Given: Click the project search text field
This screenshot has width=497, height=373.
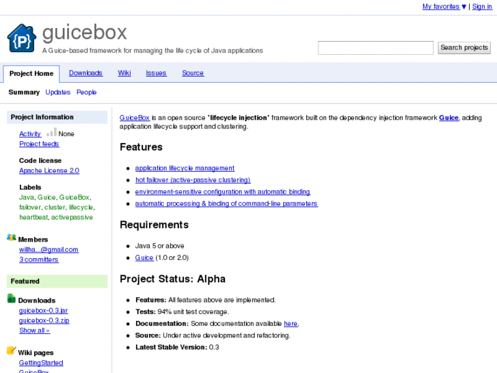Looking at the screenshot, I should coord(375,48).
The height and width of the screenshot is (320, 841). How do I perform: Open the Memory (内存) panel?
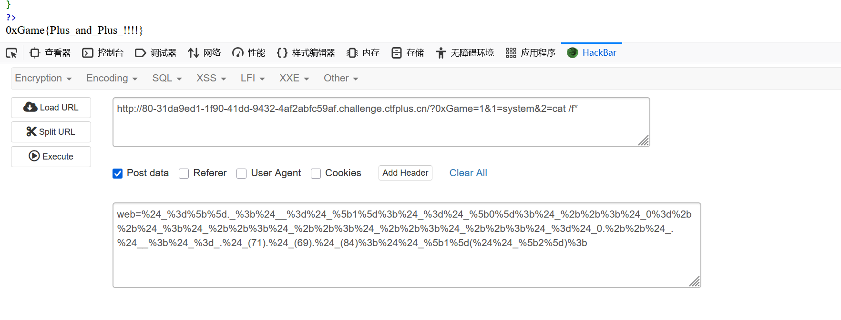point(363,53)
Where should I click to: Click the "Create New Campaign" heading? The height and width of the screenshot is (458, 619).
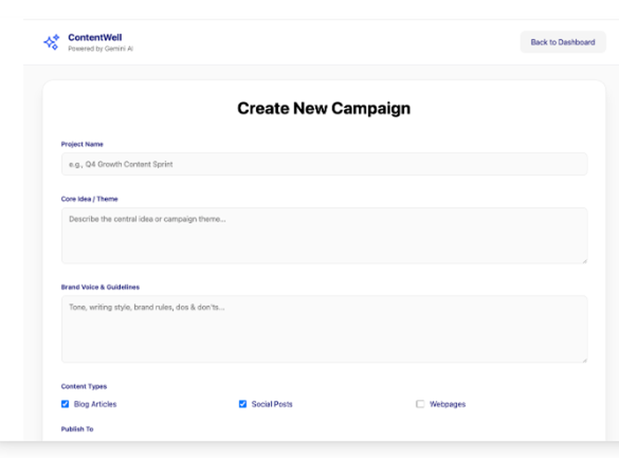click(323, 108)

● ● ● ● ●

About this exercise: With the pictures left out, copy exactly the lines from the one containing "This screenshot has width=497, height=373." through the last line of the data.

Exercise solution:
This screenshot has width=497, height=373.
Looking at the screenshot, I should coord(375,48).
The height and width of the screenshot is (320, 841). How do I perform: Open the Memory (内存) panel?
point(363,53)
Where should I click to: Click the "Create New Campaign" heading? The height and width of the screenshot is (458, 619).
click(323, 108)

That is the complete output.